The pharmacokinetics of pamidronate were studied in male cancer patients at risk for bone metastases with normal hepatic function (n = 6) and mild to moderate hepatic dysfunction (n = 9). Each patient received a single 90 mg dose of pamidronate disodium infused over 4 hours. Although there was a statistically significant difference in the pharmacokinetics between patients with normal and impaired hepatic function, the difference was not considered clinically relevant. Patients with hepatic impairment exhibited higher mean AUC (39.7%) and Cmax (28.6%) values. Nevertheless, pamidronate was still rapidly cleared from the plasma. Drug levels were not detectable in patients by 12-36 hours after drug infusion. Because pamidronate disodium is administered on a monthly basis, drug accumulation is not expected. No changes in pamidronate disodium dosing regimen are recommended for patients with mild to moderate abnormal hepatic function (see DOSAGE AND ADMINISTRATION). Hepatic and metabolic clearance of pamidronate disodium are insignificant. Pamidronate disodium thus displays little potential for drug interactions at either the metabolic or protein binding level.

Renal Impairment

A pharmacokinetic study conducted in patients with cancer showed no differences in plasma AUC of pamidronate between patients with normal renal function and patients with mild to moderate renal impairment. In patients with severe renal impairment (creatinine clearance < 30 mL/min), the AUC of pamidronate was approximately 3 times higher than in patients with normal renal function (creatinine clearance > 90 mL/min) (see DOSAGE AND ADMINISTRATION).

STORAGE AND STABILITY

Protect vials from heat. Store at room temperature (15-30degC).

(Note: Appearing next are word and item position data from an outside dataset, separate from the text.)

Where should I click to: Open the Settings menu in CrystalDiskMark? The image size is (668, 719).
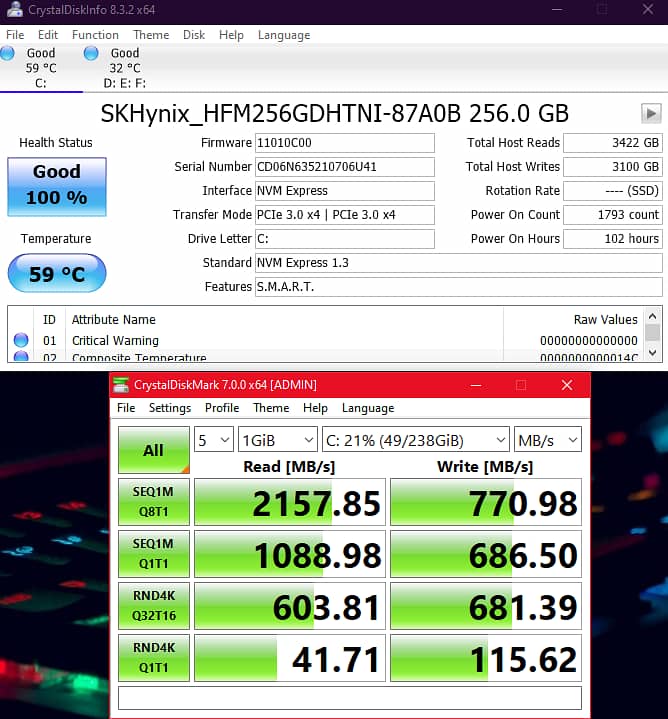click(x=170, y=408)
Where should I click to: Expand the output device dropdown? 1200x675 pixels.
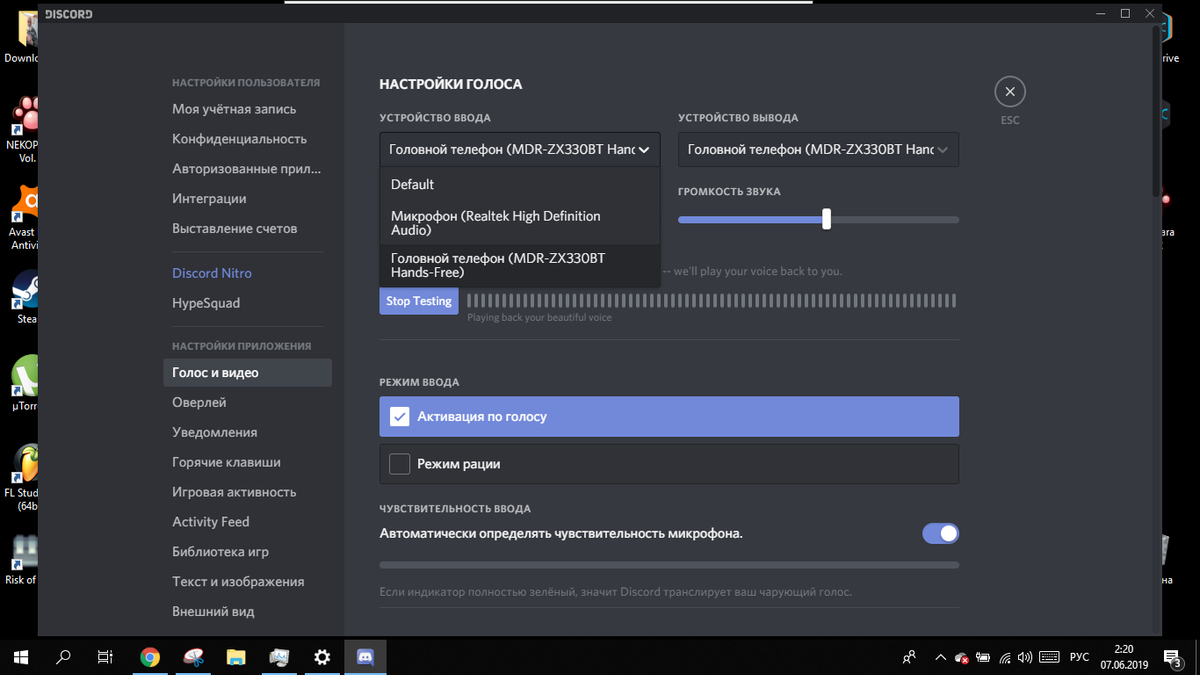(818, 149)
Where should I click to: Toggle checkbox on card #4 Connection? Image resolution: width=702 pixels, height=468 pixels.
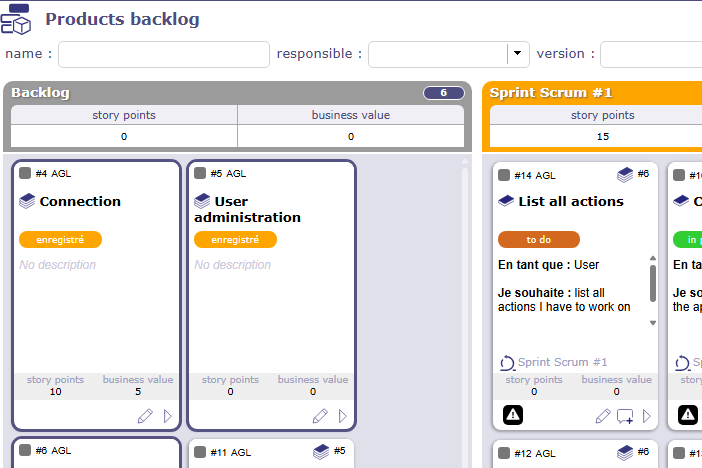[26, 173]

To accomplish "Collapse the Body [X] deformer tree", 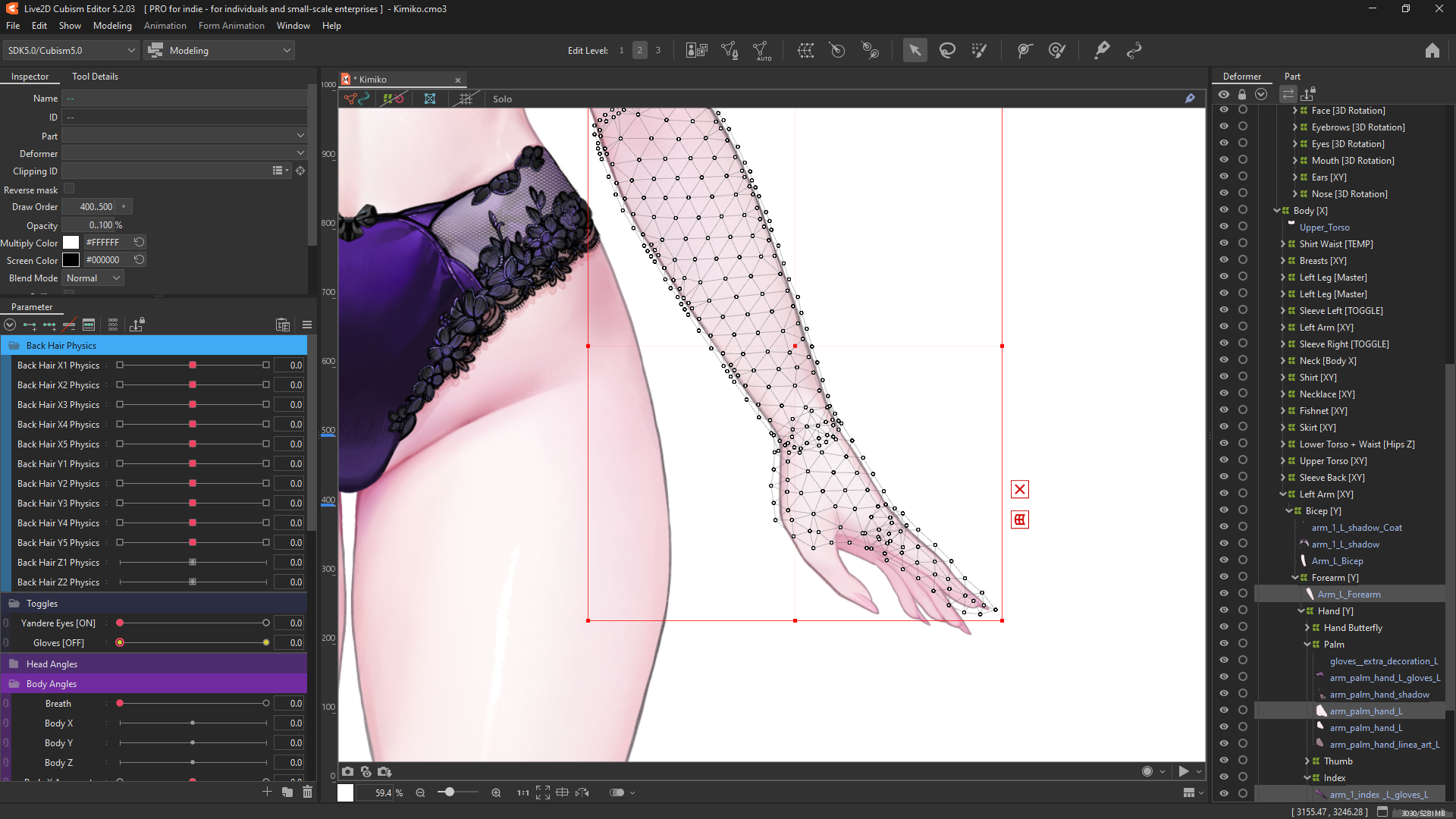I will click(x=1277, y=211).
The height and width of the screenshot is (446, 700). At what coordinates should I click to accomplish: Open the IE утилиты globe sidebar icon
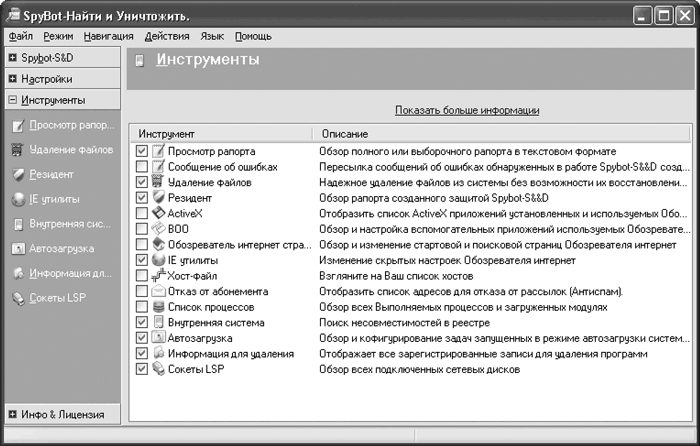pyautogui.click(x=18, y=199)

DOSAGE FORMS, COMPOSITION AND PACKAGING

Composition

Pamidronate Disodium for Injection 3 mg/mL:

Each vial contains 3 mg/mL Pamidronate disodium (formed from 2.53 mg pamidronic acid and 0.86 mg sodium hydroxide); Mannitol, USP, 47 mg/mL; Water for Injection, USP; and for pH adjustment Phosphoric Acid, NF.

Pamidronate Disodium for Injection 6 mg/mL:

Each vial contains 6 mg/mL Pamidronate disodium (formed from 5.05 mg pamidronic acid and 1.72 mg sodium hydroxide); Mannitol, USP, 40 mg/mL; Water for Injection, USP; and for pH adjustment Phosphoric Acid, NF.

Pamidronate Disodium for Injection 9 mg/mL:

Each vial contains 9 mg/mL Pamidronate disodium (formed from 7.58 mg pamidronic acid and 2.58 mg sodium hydroxide); Mannitol, USP, 37.50 mg/mL; Water for Injection, USP; and for pH adjustment Phosphoric Acid, NF.

AVAILABILITY OF DOSAGE FORMS

Pamidronate Disodium for Injection 3 mg/mL

:

452000 10 mL plastic single-dose vials packaged individually

Pamidronate Disodium for Injection 6 mg/mL

:

452005 10 mL plastic single-dose vials packaged individually

Pamidronate Disodium for Injection 9 mg/mL

:

452010 10 mL plastic single-dose vials packaged individually Discard the unused portion. Vial stoppers do not contain natural rubber latex.